Nitrogen-doped carbon/NiCo2S4 aerogel nanocomposite for solid-state supercapacitors

The conversion of biomass into valuable carbon materials reduces environmental pollution and develops effective porous carbon electrodes for energy storage devices. This study aims to prepare a novel composite material consisting of NiCo2S4 and chitosan-derived carbon (CNNA) for use in high-performance supercapacitors. The prepared CNNA composite exhibited a high specific surface area of more than 27 m2/g. The CNNA electrode delivered a high specific capacitance of 1282 F.g-1 at 1.0 A.g-1, significantly surpassing that of bare NiCo2S4 (340 F.g-1) under the same conditions.

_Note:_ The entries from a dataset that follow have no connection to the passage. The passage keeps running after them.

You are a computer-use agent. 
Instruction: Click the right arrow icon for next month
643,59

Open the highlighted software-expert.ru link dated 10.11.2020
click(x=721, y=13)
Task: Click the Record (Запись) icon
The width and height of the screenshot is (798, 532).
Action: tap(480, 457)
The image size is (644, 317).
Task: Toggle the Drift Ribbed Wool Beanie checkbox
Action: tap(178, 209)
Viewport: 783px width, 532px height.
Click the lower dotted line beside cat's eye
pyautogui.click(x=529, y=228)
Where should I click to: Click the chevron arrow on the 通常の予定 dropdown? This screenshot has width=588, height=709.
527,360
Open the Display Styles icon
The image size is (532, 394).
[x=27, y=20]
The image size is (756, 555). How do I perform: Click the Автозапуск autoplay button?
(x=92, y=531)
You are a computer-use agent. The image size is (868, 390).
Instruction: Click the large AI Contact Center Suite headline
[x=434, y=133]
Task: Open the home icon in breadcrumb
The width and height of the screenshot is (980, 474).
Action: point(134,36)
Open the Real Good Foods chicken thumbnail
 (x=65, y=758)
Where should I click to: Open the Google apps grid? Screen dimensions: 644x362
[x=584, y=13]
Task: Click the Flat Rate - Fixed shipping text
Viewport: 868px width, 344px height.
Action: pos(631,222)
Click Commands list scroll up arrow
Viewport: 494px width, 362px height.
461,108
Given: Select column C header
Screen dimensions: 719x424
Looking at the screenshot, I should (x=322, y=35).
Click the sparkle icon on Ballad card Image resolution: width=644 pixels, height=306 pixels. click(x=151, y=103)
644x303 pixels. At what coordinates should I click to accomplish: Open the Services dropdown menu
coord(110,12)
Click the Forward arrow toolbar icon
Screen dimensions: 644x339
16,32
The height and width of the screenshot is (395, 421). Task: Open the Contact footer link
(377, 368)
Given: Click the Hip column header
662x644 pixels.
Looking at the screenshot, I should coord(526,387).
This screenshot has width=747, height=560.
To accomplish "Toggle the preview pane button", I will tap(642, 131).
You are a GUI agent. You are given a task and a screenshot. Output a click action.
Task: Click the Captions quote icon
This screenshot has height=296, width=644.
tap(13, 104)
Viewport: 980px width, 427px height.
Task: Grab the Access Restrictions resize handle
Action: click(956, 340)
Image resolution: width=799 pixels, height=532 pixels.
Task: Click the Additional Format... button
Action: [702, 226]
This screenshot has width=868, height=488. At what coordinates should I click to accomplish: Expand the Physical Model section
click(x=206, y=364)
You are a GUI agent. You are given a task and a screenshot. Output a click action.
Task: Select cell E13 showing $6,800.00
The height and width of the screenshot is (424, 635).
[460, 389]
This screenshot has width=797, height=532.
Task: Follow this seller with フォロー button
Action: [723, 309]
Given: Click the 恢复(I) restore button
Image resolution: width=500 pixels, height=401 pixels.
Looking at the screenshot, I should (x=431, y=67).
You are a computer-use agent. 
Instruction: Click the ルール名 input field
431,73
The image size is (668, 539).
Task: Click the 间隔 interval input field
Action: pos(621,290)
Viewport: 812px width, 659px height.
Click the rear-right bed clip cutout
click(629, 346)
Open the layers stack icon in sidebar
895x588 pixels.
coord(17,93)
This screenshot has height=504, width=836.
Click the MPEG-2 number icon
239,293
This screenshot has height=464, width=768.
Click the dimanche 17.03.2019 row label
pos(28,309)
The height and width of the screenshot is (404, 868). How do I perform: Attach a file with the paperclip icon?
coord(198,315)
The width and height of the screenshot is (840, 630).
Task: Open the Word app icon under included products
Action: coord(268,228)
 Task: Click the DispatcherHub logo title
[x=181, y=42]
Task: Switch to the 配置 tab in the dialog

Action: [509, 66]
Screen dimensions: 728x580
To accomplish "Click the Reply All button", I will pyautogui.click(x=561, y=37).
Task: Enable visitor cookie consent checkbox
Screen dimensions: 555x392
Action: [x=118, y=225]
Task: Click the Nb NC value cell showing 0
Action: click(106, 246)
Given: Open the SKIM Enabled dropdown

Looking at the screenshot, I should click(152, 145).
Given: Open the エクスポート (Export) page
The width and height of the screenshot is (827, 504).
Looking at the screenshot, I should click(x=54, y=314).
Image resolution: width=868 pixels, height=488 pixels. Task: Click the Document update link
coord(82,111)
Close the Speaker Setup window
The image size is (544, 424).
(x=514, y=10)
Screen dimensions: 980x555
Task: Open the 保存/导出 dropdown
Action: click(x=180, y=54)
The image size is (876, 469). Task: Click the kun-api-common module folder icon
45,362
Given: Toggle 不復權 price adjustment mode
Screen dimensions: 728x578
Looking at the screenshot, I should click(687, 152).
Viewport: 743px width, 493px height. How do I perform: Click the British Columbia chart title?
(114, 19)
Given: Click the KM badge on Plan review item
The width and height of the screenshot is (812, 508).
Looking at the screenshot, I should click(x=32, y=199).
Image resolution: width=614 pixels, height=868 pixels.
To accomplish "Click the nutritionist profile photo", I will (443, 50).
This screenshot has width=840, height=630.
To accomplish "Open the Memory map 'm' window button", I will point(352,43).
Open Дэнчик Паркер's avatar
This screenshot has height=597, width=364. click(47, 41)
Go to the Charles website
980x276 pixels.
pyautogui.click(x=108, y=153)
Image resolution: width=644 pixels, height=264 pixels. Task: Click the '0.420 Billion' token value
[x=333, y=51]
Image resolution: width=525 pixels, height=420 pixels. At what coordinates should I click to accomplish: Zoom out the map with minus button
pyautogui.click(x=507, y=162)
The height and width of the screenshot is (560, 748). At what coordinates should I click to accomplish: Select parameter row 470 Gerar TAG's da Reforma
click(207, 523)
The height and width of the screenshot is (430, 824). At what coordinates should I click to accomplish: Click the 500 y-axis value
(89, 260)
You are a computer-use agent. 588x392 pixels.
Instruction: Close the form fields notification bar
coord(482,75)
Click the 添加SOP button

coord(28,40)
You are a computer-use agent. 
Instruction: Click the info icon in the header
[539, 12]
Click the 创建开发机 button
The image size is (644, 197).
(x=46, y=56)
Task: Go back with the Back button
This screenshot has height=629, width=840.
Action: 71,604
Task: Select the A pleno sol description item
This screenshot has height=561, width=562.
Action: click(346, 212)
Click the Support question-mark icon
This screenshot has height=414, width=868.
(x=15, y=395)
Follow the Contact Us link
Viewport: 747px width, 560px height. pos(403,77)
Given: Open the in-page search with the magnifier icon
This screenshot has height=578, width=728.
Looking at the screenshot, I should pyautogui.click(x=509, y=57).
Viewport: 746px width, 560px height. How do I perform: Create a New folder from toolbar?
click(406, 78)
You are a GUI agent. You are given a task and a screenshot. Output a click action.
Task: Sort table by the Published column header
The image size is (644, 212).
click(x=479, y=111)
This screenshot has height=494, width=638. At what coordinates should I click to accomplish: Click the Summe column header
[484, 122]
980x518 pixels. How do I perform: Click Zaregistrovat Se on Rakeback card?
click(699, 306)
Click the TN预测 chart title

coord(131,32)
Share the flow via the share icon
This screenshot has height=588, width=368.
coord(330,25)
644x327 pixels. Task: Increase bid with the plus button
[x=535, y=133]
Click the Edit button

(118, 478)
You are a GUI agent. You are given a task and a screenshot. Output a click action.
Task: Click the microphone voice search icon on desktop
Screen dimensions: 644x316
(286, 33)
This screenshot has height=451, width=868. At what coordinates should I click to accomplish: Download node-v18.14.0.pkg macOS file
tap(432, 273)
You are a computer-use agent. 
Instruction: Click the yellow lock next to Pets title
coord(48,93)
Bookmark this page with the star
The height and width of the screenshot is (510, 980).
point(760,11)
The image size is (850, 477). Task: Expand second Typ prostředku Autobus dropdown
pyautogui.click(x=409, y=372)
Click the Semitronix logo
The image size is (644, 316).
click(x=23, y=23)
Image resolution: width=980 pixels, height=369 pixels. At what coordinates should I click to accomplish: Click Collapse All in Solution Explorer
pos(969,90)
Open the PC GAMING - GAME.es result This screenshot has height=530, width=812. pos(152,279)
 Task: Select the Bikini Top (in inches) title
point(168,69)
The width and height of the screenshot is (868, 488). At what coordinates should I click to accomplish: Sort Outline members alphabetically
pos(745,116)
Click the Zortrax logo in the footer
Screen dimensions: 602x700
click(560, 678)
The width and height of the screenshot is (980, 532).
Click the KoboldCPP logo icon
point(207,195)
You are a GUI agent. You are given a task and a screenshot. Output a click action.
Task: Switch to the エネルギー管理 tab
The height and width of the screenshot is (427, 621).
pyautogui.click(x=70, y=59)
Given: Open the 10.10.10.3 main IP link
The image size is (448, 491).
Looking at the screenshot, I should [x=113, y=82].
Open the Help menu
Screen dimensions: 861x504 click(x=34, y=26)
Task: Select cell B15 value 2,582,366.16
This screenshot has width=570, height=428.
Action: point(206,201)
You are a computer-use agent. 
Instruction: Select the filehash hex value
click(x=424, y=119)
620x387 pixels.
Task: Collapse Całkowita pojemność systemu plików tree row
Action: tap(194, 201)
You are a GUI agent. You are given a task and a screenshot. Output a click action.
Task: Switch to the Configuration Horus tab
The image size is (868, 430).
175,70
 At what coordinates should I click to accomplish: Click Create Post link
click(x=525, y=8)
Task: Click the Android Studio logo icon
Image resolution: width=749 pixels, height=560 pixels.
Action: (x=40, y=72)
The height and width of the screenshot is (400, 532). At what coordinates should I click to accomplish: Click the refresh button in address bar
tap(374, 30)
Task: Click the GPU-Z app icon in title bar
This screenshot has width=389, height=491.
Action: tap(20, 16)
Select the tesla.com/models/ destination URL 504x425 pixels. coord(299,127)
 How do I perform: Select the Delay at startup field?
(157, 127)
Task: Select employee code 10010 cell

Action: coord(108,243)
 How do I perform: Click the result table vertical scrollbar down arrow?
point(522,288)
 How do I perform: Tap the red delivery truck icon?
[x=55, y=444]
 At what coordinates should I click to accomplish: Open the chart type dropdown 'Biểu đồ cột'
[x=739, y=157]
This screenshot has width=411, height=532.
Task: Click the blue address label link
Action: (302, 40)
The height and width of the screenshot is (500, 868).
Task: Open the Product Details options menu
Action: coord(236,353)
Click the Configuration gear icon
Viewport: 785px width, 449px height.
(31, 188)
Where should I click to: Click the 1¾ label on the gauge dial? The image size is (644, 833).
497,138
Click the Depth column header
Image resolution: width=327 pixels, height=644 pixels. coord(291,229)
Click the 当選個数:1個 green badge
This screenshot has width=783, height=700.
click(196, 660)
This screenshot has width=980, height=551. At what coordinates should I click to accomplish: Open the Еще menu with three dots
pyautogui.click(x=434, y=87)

Electrochemical analysis revealed that the charge storage behavior involved both capacitive and diffusion-controlled contributions, with the capacitive contribution increasing at higher scan rates. Furthermore, a solid-state asymmetric supercapacitor (ACCS//CNNA) was assembled using CNNA as the positive electrode and chitosan-derived carbon aerogel (ACCS) as the negative electrode. The device achieved a specific capacitance of 199 F.g-1, an energy density of 62 Wh.kg-1, and a power density of 750 W. kg-1, and retained 90.9 % of its initial capacitance after 10,000 charge-discharge cycles. These results clearly demonstrate the synergistic effect of NiCo2S4 and N-doped carbon aerogel, highlighting the potential of CNNA as a sustainable and efficient electrode material. Using chitosan in NiCo2S4/carbon composites offers advantages, including nitrogen self-doping, the formation of a uniform nanostructure, and enhanced electrochemical performance compared to composites made from other biomass sources.